Evaluate the effect of demographic heterogeneity on classification models

The effect of demographic factors on cortical activation patterns of MDD was studied in terms of the predictive robustness of classifier and statistics test. Firstly, MDDs and HCs were divided respectively into different groups by a specific factor, as shown in Supplementary Table 5. We sought to confirm the evaluation reliability which targeted at the groups including more than 10 samples, thus the evaluation metric applied in potential confounders was set as: (1) Factors could be involved in the analysis of accuracy, including gender, age, years of education, smoking, alcohol misuse, and past medical history; (2) Only sensitivity was assessed for exclusive factors in people with MDD, including duration of MDD, antidepressant use, and family psychiatric history.
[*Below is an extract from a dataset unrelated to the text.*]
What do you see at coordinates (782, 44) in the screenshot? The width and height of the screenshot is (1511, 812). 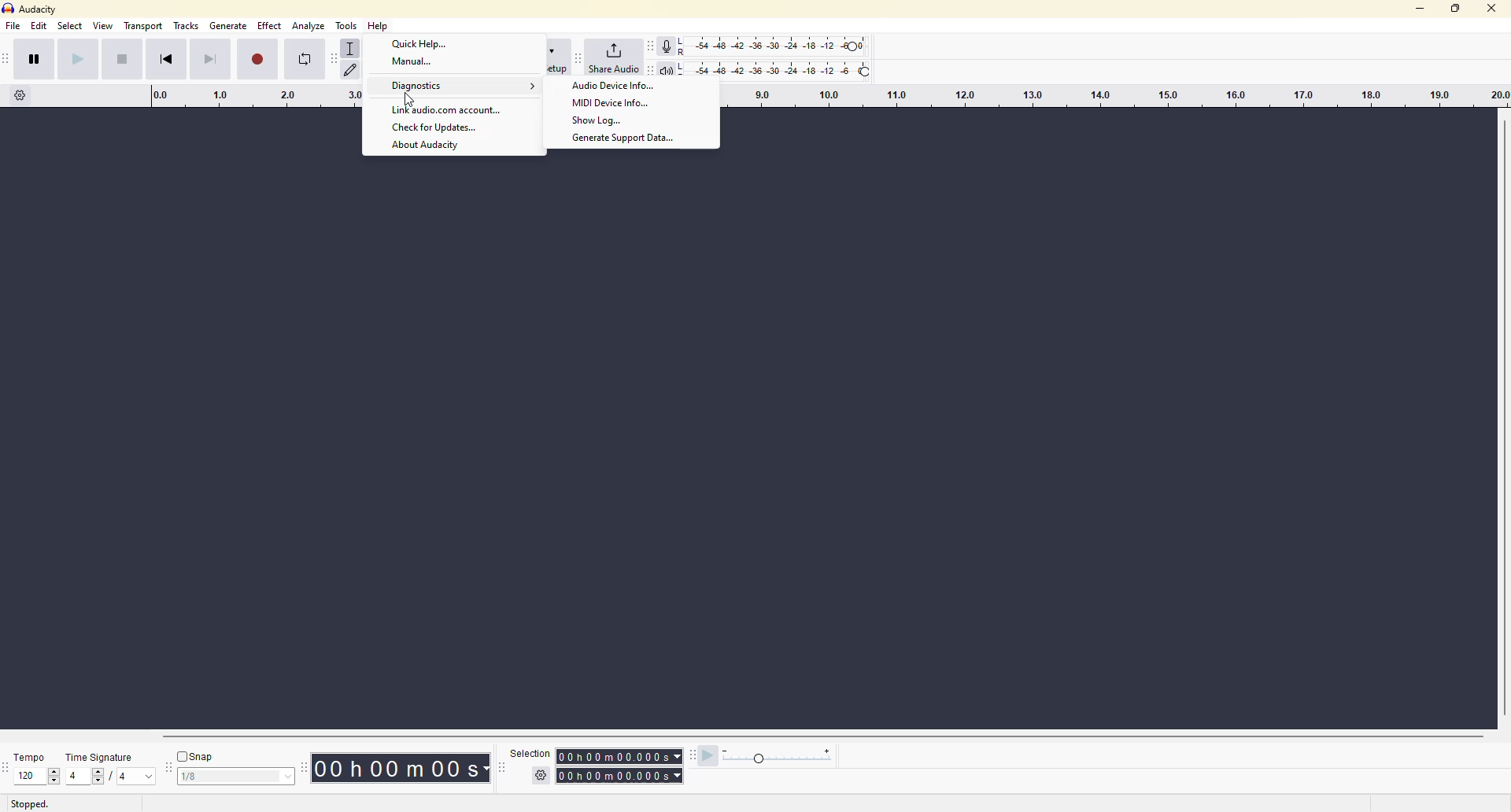 I see `recording level` at bounding box center [782, 44].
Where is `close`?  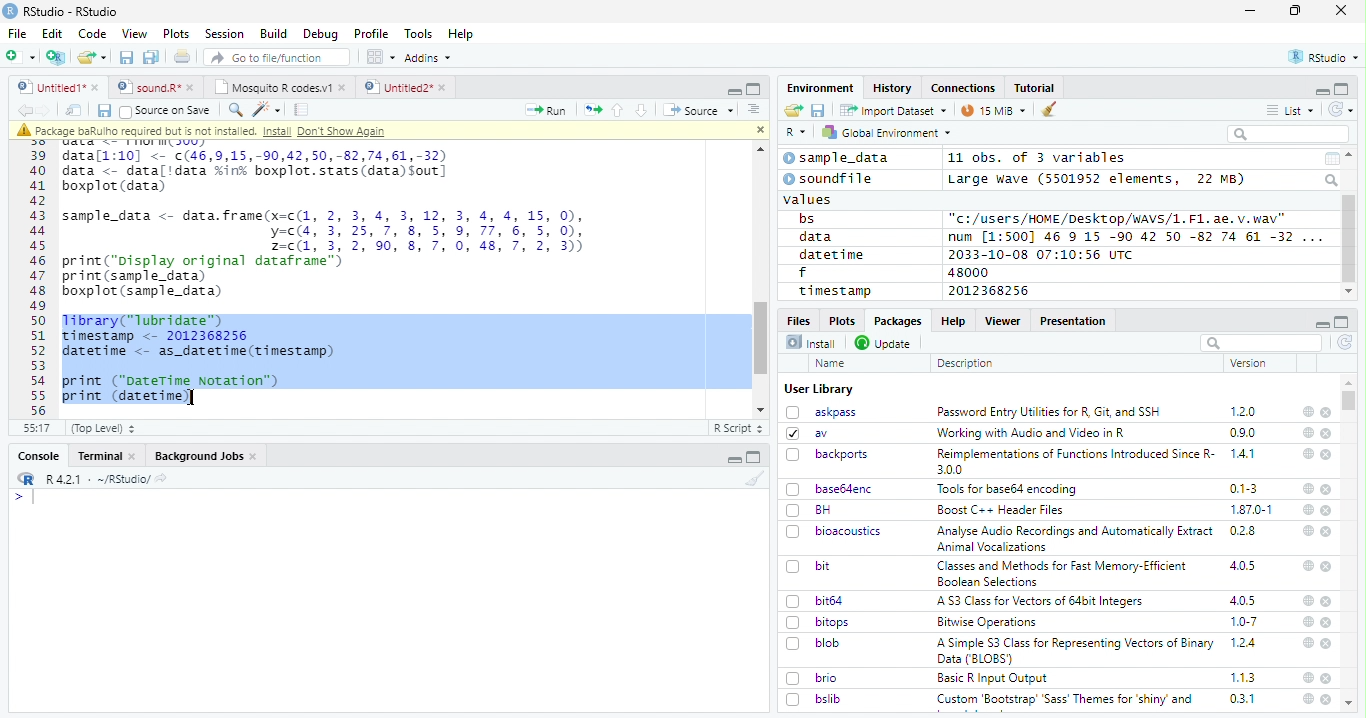 close is located at coordinates (1341, 9).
Estimation of the accuracy or sensitivity of a classifier would be repeated ten times using leave-one-out cross-validation and reporting the mean and standard deviation results across different grouping samples. The KNN algorithm can highly be overfitting to the training set and affect the evaluation conclusion, thus SVM and DA classifiers with preferable performances were chosen to assess the factors. Furthermore, to investigate the association between the characteristics of hemodynamic response and clinical/demographic factors, the multiway analysis of variance (ANOVA) was applied for quantifying the significance level of identified biomarkers due to the influencing factors.

Role of funding source

No funding source or sponsor has a role in study design; data collection, analyses or interpretation; preparation, review or approval of the report. The corresponding author had full access to all of the data and the final responsibility to submit for publication.

Results

Classification results of two-phase feature selection model

In the two-phase feature selection, the genetic algorithm (GA) approach was applied to find the optimal feature channels from the training dataset and adopted a specific classification model to estimate the fitness of selected features. After 300 iterations, the searching algorithm can be substantially converged at an informative and reduced feature set. Two examples of convergence with SVM and DA are respectively shown in Supplementary Figure 3, where both the loss of five-fold cross-validation and the prediction error rate gradually decreased to stable minimums. The metric of test accuracy was not involved in the GA searching process so that the effectiveness of method could be fairly validated on the final features. Furthermore, the feature dimension was reduced from 520 to 39 while employing SVM as classifier and up to 60 with KNN, which also demonstrated better dimension reduction ability and efficiency in MDD-related biomarkers discovery.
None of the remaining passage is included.